Comprendre la mort permet de comprendre la vie. Comprendre la mort signifie ne pas essayer d’intellectualiser ce qui se passe. Un combattant accepte la douleur et la perte d’un ami ou la perte imminente de sa propre vie.
Se souvenir de ce qui a été perdu permet d’apprendre ce qui a été gagné. Cela signifie se souvenir des bons et des mauvais moments ; toutes les expériences reviennent à la surface. Roy n’a personne d’autre que Deckard avec qui partager son histoire. Roy commence à raconter les choses qu’il a faites et transmet une partie de sa vie à Deckard. Se rendre à un mémorial est une façon de préserver la mémoire des morts. La lecture de l’histoire des morts permet au combattant de s’imprégner de l’éclat de vie de ceux qui ont péri. La personne qui accomplit le rituel est profondément affectée par les sentiments.
L’expérience des sentiments permet au combattant de prendre un nouveau départ et de devenir quelque chose de différent. Il permet au combattant de poser des questions :
Quel est le sens de la vie ? Pourquoi cette personne est-elle morte ? Quelle valeur puis-je apporter dans ce monde ? Pourquoi une bonne personne a-t-elle été enlevée ? Comment puis-je en tirer des leçons ? En ai-je tiré des leçons ? Qu’adviendra-t-il de ma vie ? Et maintenant ?
Si une personne est honnête et sincère avec ses sentiments, elle peut se régénérer.
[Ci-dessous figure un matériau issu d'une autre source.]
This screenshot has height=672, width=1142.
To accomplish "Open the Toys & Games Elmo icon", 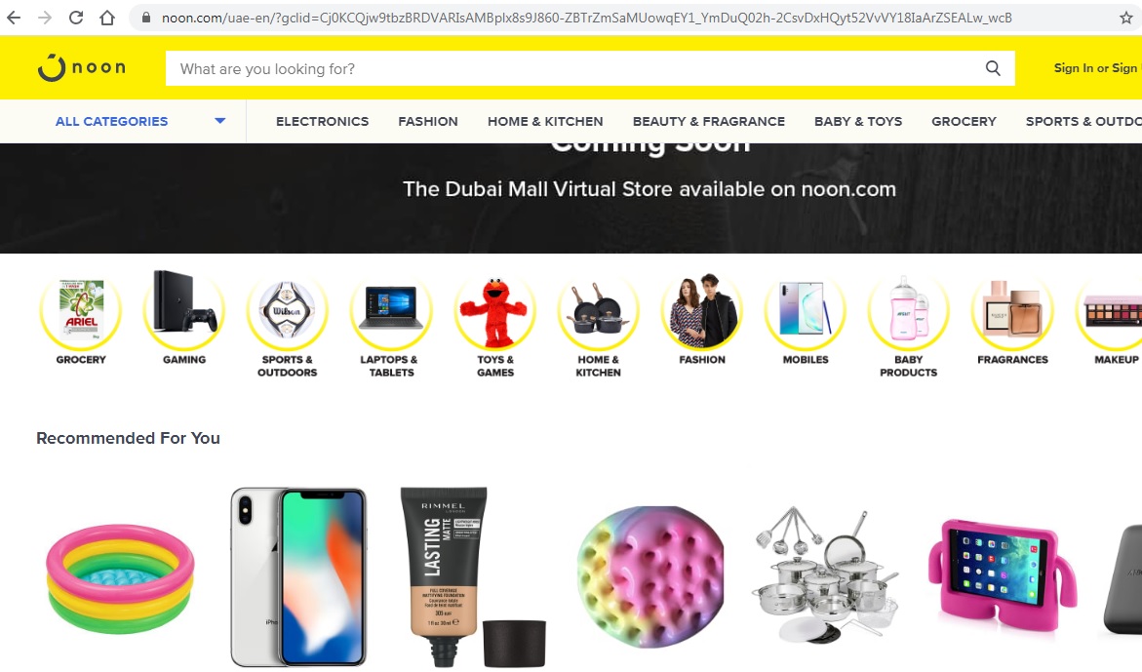I will (495, 311).
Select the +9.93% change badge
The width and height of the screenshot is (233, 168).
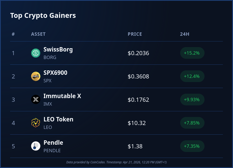coord(192,100)
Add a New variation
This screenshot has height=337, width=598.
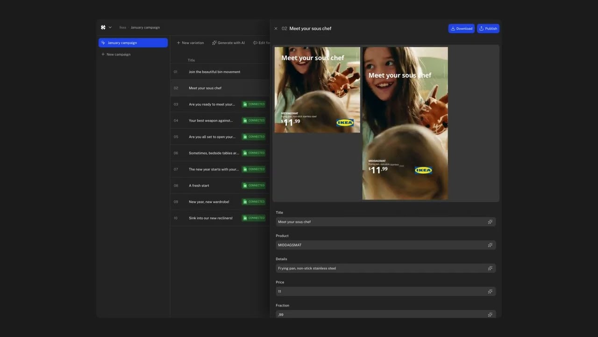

Il se rétablit et repart à zéro. S’ils meurent, ils passent à de plus grandes choses. Jusqu’au Valhalla, dit-on.
Je crois que si le combattant est honnête, il apprendra qui il est et ce qu’il peut devenir. Il peut dire : « Voilà qui je suis, voilà ce que je crois, voilà comment j’ai l’intention de vivre ma vie. »
Nous mourrons tous. Personne n’a le choix en la matière, mais nous avons tous le choix de la manière dont nous vivons. Ne gaspillez pas votre vie pour des choses insignifiantes.